**What is needed**:
Report each line of the listing below that holds "computer".
[Start of section]
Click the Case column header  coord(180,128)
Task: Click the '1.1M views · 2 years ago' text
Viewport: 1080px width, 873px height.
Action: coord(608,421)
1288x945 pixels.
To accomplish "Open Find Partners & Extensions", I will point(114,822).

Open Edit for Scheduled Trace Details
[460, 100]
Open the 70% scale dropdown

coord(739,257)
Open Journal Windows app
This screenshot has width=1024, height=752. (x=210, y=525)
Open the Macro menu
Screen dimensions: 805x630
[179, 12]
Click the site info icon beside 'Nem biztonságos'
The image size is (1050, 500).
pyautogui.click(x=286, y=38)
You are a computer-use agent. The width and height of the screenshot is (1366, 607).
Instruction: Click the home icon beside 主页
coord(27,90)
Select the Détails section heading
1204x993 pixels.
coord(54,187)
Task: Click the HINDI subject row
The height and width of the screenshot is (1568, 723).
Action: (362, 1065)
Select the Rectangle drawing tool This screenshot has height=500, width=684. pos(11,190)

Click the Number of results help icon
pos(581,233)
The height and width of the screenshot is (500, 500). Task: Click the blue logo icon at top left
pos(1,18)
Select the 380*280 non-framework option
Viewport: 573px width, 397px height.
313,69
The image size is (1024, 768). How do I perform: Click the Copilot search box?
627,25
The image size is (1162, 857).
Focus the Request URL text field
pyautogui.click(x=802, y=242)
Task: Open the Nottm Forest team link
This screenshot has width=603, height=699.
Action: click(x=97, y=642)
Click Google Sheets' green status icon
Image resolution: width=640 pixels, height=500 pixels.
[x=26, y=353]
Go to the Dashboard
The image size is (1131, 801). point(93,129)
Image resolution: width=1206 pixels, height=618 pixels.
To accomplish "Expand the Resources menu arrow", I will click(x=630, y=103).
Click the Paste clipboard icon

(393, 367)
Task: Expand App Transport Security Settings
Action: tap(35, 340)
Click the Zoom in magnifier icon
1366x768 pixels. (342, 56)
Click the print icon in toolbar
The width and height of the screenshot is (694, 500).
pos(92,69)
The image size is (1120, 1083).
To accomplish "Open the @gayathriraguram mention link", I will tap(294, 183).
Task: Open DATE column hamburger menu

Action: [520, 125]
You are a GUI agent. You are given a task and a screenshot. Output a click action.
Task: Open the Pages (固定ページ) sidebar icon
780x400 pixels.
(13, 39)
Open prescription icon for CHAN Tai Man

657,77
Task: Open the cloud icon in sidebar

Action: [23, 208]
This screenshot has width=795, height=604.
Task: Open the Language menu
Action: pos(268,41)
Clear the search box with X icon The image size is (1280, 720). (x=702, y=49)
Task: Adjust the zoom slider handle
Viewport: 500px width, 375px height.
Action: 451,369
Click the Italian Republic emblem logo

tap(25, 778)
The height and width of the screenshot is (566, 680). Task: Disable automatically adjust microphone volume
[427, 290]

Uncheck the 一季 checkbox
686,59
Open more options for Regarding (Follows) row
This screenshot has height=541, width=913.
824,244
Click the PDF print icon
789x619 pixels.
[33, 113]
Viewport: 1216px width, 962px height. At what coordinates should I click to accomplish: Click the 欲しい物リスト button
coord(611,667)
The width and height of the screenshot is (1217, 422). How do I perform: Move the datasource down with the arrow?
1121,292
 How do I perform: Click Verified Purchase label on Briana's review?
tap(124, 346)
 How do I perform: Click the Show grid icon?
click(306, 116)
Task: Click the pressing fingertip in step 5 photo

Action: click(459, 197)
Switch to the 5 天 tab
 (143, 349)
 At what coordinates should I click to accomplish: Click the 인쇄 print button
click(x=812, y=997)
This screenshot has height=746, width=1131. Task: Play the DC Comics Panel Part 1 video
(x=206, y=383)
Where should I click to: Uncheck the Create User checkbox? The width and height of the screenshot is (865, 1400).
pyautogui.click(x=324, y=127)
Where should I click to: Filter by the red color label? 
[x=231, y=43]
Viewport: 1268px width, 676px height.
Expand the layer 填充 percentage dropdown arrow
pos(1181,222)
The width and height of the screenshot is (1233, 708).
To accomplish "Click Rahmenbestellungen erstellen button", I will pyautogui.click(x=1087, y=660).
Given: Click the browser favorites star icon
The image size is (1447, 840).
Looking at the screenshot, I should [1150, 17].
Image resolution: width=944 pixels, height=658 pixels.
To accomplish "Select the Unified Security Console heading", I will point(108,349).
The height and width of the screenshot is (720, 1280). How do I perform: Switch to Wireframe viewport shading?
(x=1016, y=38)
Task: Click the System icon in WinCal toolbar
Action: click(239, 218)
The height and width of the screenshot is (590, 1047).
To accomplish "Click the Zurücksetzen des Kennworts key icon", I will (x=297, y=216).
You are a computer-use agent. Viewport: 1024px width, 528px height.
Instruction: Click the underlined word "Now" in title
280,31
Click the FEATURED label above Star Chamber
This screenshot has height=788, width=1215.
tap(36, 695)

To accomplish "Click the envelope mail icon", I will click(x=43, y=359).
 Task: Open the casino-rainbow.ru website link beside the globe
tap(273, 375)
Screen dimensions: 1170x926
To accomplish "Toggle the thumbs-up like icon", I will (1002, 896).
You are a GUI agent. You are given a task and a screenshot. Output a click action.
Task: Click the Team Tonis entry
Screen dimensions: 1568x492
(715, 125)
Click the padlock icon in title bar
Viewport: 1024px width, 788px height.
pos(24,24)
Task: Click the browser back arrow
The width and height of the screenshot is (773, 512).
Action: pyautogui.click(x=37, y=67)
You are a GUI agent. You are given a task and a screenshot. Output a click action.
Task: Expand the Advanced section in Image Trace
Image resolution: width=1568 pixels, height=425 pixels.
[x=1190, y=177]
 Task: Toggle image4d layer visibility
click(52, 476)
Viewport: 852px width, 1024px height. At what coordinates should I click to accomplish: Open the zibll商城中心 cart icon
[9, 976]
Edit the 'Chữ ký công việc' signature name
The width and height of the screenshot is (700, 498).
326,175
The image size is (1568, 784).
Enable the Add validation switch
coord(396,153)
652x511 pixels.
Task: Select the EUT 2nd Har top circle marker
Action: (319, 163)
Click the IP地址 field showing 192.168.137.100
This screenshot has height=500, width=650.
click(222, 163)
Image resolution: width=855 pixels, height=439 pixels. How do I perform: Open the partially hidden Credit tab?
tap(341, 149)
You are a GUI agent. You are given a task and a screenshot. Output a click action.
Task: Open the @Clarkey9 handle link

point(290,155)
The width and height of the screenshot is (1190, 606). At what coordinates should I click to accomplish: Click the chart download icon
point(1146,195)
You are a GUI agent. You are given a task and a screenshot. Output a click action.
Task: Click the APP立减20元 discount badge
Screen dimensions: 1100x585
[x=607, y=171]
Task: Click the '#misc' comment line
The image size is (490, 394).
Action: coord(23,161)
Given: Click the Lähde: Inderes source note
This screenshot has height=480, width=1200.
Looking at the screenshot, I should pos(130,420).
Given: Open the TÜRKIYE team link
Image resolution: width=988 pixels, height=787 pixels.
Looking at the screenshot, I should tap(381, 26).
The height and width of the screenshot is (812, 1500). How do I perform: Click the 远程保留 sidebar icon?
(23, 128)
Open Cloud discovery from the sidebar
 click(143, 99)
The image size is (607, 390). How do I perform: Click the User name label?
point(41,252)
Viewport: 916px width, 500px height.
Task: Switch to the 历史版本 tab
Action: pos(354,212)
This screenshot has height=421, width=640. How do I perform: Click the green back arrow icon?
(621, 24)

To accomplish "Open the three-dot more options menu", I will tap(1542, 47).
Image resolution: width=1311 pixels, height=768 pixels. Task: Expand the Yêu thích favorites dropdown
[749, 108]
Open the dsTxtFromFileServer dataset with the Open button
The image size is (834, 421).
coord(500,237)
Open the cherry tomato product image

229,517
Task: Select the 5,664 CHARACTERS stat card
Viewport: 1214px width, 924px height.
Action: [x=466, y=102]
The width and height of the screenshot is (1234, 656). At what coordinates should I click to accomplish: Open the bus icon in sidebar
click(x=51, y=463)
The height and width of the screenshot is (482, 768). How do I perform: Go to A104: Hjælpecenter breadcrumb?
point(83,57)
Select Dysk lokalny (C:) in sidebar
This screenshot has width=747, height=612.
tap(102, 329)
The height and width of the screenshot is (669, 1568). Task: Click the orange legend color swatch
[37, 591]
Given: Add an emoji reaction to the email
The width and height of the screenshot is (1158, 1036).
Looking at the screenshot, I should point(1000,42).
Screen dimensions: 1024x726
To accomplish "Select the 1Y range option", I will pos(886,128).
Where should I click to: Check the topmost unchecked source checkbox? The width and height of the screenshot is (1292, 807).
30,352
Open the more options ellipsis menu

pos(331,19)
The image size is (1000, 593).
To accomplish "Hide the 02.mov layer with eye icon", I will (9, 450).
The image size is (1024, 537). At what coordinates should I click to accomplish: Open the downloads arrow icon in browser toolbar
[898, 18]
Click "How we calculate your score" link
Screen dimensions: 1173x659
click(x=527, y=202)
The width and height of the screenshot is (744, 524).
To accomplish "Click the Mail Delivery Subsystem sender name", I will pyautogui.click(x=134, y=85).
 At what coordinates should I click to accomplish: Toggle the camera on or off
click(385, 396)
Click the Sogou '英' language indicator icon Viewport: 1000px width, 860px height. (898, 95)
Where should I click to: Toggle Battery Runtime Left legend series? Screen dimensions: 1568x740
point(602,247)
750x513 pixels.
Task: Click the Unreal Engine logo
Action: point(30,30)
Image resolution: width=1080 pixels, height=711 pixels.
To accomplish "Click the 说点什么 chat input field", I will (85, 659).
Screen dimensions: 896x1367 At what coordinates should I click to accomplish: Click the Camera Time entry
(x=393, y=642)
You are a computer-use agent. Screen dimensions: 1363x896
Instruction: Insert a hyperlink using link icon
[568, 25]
[End of section]
**Answer below**:
You are a computer-use agent. The width and height of the screenshot is (1366, 607).
You are a computer-use agent. Viewport: 1024px width, 528px height.
You are a computer-use agent. Screen dimensions: 1363x896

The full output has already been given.